■ EXERCISE AIM
Your copy must start with the line containing "Task: Open New folder bookmark folder" and end with the last line of the entries, matching them exactly and leaving out every picture.

Screenshot grounding data
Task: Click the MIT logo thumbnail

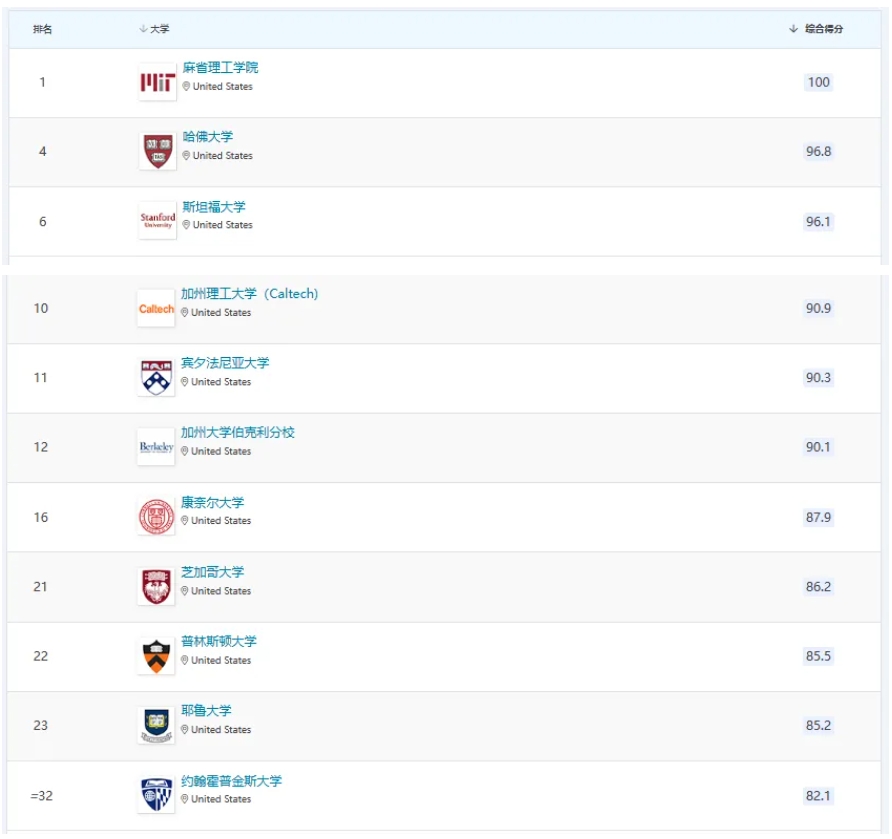Action: click(x=158, y=83)
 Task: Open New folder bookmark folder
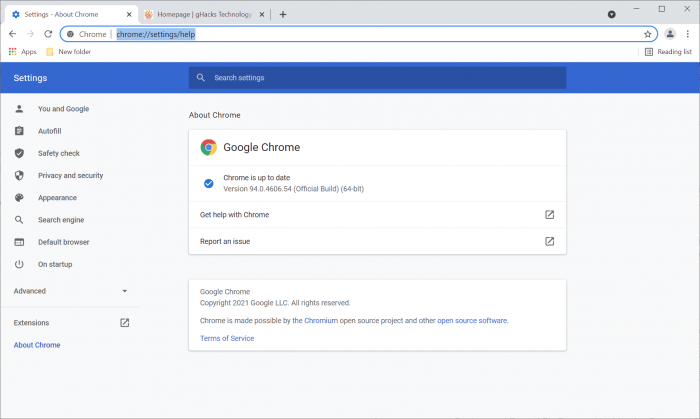pyautogui.click(x=68, y=51)
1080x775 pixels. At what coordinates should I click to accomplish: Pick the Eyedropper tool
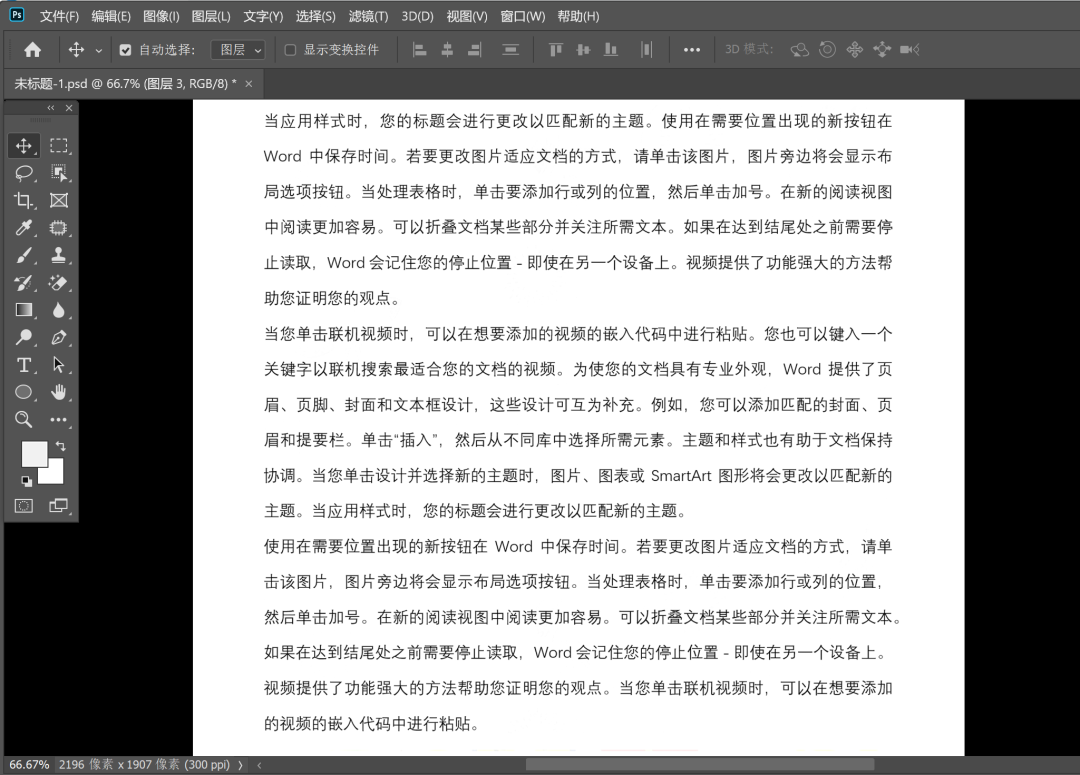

■ OUTPUT FOR THIS TASK
 Task: Open New folder bookmark folder
pyautogui.click(x=68, y=51)
1080x775 pixels. At what coordinates should I click to accomplish: Pick the Eyedropper tool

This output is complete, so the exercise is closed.